12. The system of claim 7, wherein the load region corresponds to DRAM, and the execution region corresponds to an extended random-access memory (XRAM).

13. The method of claim 1, further comprising:

storing the file in an extended random-access memory (XRAM); and

initializing the at least two interdependent hardware peripherals by executing the file stored in the XRAM.

14. The method of claim 13, wherein the initialization of the at least two interdependent hardware peripherals occurs simultaneously with memory configuration and calibration of a dynamic random-access memory (DRAM).

15. The system of claim 7, wherein the processor is further configured to

store the file in an extended random-access memory (XRAM); and

initializing the at least two interdependent hardware peripherals by executing the file stored in the XRAM.

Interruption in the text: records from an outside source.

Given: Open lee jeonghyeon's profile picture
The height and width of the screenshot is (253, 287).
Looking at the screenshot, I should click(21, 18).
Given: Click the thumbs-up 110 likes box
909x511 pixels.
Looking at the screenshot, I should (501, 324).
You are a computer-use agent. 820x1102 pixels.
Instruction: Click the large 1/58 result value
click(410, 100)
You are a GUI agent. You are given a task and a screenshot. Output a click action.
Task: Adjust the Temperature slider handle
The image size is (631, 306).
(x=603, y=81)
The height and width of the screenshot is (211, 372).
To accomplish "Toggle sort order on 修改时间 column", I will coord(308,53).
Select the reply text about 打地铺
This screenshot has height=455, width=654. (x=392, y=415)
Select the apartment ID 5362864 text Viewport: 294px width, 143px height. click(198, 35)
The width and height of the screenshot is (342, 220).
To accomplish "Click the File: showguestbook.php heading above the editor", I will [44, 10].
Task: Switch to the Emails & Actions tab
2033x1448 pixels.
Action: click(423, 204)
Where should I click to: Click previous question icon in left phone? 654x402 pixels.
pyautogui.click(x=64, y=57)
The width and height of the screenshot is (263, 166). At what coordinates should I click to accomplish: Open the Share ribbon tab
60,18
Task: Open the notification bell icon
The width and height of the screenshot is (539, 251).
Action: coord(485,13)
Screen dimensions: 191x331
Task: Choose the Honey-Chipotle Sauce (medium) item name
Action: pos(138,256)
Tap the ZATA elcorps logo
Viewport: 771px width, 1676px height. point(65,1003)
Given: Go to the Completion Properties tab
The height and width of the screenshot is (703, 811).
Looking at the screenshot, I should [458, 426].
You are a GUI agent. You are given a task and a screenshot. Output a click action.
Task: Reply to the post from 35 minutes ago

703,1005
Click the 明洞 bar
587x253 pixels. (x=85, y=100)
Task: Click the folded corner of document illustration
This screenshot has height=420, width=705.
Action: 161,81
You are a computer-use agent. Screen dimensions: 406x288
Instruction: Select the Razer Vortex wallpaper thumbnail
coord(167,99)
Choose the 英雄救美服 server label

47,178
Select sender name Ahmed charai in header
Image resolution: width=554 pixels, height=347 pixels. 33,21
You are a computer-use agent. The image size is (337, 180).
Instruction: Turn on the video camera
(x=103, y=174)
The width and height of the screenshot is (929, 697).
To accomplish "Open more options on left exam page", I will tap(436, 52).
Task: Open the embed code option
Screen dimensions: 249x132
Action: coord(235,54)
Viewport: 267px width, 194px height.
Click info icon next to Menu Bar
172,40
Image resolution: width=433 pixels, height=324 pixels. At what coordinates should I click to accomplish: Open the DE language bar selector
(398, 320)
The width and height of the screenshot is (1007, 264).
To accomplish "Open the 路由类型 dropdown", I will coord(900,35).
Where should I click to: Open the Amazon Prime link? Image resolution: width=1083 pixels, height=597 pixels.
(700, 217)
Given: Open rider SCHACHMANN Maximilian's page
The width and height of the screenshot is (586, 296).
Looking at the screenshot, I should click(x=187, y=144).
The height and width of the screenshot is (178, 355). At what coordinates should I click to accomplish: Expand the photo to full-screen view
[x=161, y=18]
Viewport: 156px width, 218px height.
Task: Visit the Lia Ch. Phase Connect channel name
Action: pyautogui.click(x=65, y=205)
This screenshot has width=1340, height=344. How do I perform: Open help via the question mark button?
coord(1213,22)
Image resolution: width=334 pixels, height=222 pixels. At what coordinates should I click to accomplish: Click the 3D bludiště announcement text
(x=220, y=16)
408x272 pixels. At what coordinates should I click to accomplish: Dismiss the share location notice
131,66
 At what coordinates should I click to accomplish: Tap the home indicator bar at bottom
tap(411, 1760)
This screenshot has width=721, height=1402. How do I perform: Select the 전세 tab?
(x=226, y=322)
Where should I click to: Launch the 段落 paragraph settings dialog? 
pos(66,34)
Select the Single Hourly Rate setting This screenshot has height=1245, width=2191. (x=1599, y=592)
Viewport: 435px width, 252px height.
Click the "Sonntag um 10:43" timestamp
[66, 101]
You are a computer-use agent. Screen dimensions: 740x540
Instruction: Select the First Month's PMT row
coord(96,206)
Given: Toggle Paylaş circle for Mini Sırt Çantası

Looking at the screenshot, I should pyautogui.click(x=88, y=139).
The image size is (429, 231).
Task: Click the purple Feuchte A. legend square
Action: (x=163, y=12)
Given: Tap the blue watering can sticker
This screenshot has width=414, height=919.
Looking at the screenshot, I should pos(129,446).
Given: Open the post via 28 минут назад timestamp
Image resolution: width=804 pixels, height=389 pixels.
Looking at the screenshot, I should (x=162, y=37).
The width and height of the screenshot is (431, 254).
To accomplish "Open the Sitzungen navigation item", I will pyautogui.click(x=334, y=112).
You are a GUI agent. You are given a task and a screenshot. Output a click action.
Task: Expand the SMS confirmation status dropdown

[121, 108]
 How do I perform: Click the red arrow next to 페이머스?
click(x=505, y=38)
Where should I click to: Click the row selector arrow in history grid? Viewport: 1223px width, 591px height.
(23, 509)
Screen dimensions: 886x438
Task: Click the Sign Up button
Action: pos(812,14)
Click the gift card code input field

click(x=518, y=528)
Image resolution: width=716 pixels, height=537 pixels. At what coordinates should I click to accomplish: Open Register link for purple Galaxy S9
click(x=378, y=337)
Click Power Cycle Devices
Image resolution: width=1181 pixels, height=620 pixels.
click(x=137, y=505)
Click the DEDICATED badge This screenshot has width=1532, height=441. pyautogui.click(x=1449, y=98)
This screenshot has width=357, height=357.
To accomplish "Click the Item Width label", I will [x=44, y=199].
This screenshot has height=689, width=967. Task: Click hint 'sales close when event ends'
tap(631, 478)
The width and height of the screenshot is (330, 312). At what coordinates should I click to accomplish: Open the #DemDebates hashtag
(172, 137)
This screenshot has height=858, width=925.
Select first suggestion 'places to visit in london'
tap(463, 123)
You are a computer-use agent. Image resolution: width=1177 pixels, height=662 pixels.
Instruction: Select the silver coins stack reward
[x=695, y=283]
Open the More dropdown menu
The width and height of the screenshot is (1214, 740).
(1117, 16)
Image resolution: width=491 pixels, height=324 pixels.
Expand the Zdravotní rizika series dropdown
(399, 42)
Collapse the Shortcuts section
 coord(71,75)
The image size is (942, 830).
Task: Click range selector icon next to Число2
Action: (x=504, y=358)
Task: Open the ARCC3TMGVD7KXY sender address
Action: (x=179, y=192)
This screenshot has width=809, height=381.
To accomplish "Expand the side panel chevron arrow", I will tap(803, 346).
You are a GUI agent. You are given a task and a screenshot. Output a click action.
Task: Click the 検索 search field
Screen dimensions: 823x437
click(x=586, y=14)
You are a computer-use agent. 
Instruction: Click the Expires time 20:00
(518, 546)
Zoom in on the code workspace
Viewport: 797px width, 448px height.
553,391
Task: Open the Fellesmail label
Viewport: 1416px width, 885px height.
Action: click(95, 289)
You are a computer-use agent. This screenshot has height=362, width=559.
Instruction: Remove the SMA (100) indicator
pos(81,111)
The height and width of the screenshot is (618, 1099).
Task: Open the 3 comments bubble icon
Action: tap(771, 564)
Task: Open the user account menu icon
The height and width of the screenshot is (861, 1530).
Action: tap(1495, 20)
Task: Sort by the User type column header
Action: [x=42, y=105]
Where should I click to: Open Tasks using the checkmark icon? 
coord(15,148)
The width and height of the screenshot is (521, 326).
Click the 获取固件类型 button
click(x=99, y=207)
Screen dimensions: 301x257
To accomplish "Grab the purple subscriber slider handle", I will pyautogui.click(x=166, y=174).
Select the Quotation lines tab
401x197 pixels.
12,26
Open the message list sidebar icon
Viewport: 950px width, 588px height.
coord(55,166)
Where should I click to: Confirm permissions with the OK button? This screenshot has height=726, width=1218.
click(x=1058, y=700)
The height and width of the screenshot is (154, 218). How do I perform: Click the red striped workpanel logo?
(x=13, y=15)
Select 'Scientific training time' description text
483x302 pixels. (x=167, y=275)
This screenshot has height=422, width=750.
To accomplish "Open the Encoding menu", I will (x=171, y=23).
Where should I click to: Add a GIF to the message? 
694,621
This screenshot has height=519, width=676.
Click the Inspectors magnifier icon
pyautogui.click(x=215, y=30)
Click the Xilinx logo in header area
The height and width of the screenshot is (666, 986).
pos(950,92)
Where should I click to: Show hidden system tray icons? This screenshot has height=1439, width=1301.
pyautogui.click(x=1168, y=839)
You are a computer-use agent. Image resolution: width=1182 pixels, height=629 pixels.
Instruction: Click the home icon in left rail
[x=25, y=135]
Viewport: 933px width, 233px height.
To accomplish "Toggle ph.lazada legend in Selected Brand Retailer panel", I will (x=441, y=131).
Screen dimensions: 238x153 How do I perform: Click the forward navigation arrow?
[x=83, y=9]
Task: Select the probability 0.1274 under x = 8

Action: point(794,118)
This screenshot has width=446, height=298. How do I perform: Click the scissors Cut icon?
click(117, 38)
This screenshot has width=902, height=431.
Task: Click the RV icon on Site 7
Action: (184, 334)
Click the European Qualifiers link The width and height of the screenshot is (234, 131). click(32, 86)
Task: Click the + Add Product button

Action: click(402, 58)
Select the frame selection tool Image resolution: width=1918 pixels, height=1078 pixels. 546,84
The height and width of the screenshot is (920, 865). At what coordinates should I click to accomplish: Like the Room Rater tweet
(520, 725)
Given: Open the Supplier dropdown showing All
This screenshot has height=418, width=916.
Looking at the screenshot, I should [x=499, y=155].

16. The system of claim 15, wherein the initialization of the at least two interdependent hardware peripherals occurs simultaneously with memory configuration and calibration of a dynamic random-access memory (DRAM).

17. A method of an initialization sequence of a system on chip (SoC), the method comprising:

executing, by a power management controller (PMC), a boot read-only memory (ROM) power on reset;

loading, by the PMC, platform firmware into a peripheral protection unit (PPU) random-access memory (RAM); and

performing, by the PMC, a network-on-chip (NoC) and a double data rate (DDR) configuration and a reset of a real-time processor unit (RPU).

18. The method of claim 17, further comprising:

initializing, by the RPU, one or more interdependent hardware peripherals from an extended random-access memory (XRAM) while a completion of the NoC and the DDR is ongoing,

performing, by the RPU, a customized real-time operating system (RTOS) to support an interrupt processing; and

loading a file to the XRAM using a scatter load mechanism.

19. The method of claim 18, wherein the file is loaded to the XRAM during a cold boot of the SoC.

20. The method of claim 19, wherein the file includes a load region and an execution region corresponding to a subset of the one or more groups of interdependent hardware peripherals of the SoC.